EXERCISE: After locating the line that contains "Click inside the" in the records below, write out exactly that line and each line after it through the one that contains "The width and height of the screenshot is (980, 1223).", and nothing else.

MATERIAL FOR THIS EXERCISE:
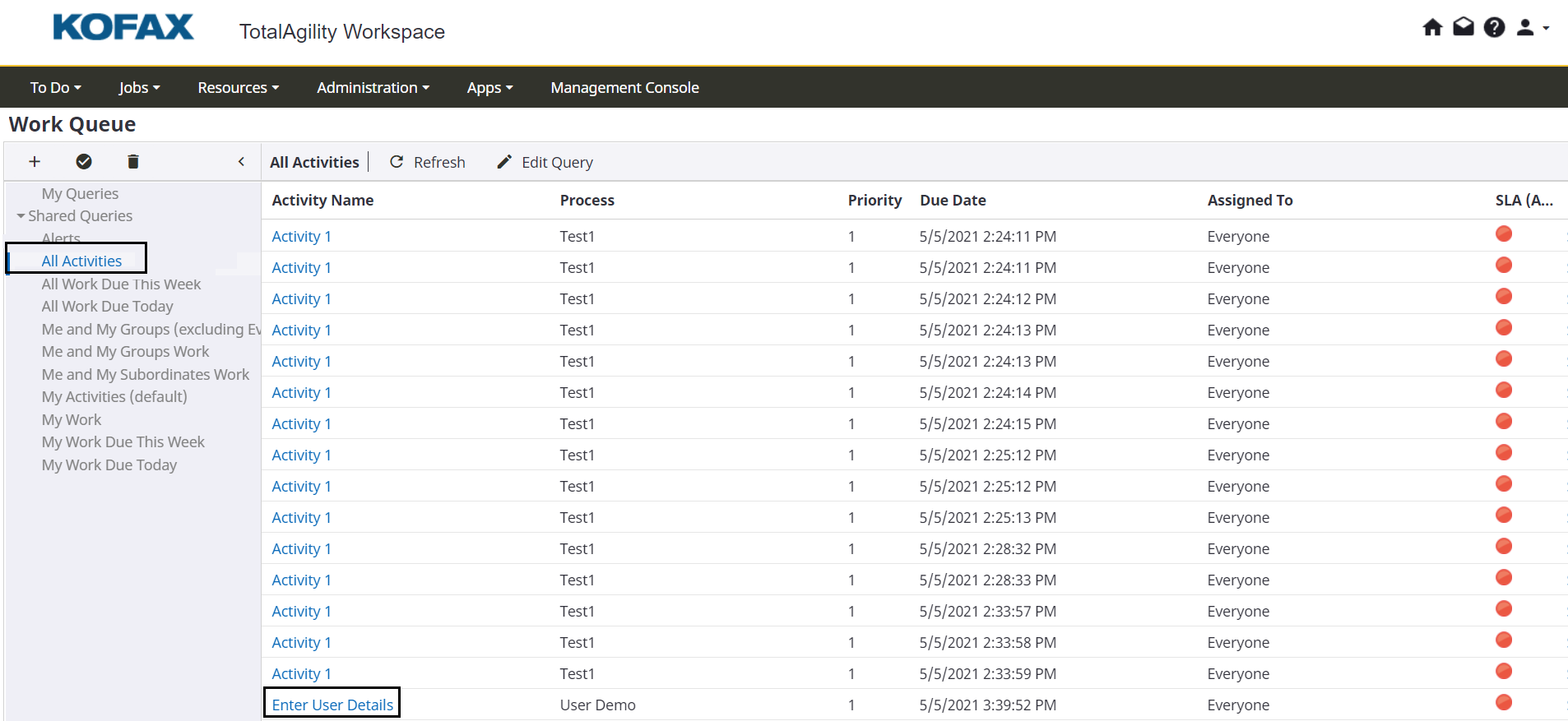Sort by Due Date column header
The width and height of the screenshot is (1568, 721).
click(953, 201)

---

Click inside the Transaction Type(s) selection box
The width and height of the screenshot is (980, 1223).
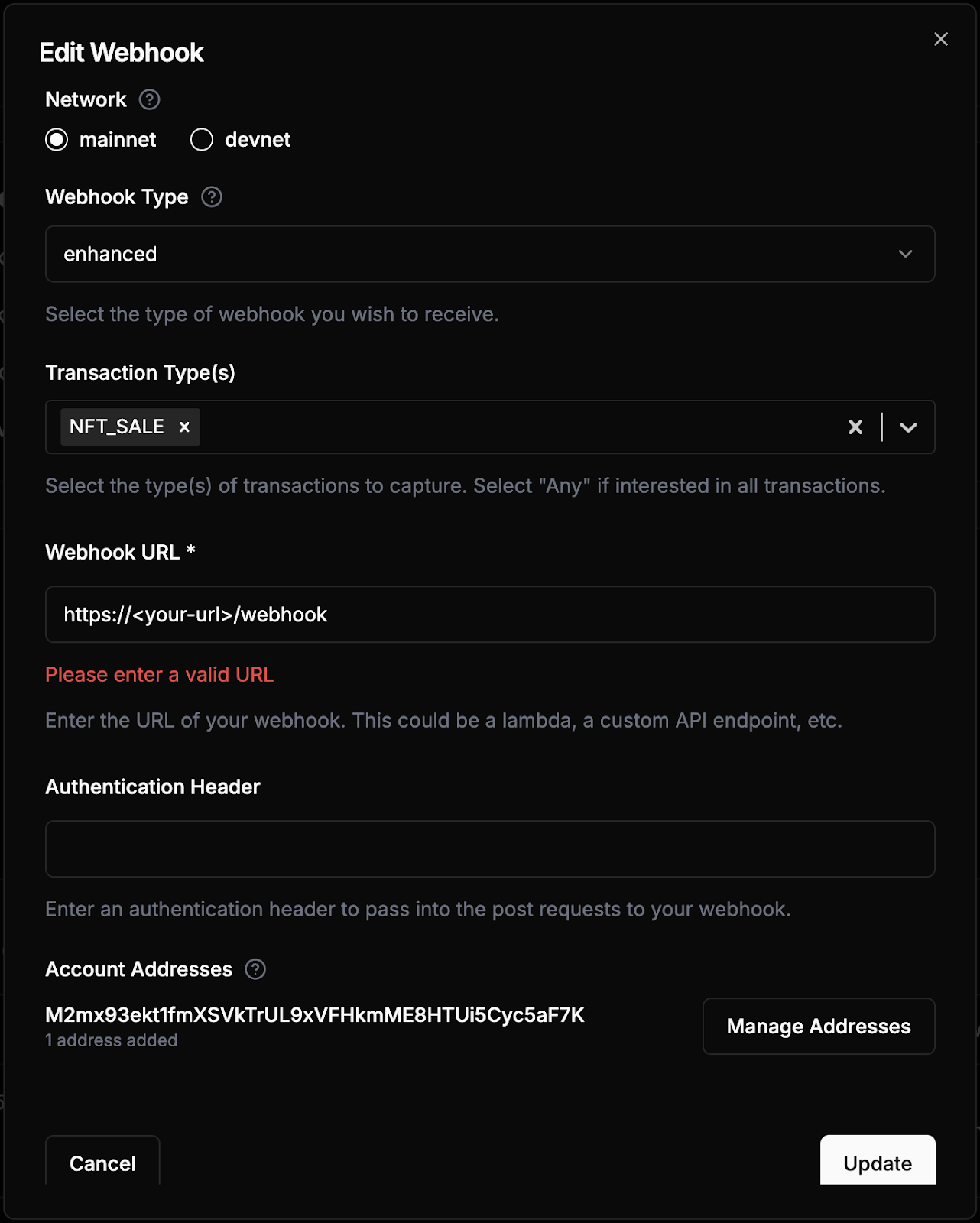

TASK RESULT:
Click inside the Transaction Type(s) selection box
The width and height of the screenshot is (980, 1223).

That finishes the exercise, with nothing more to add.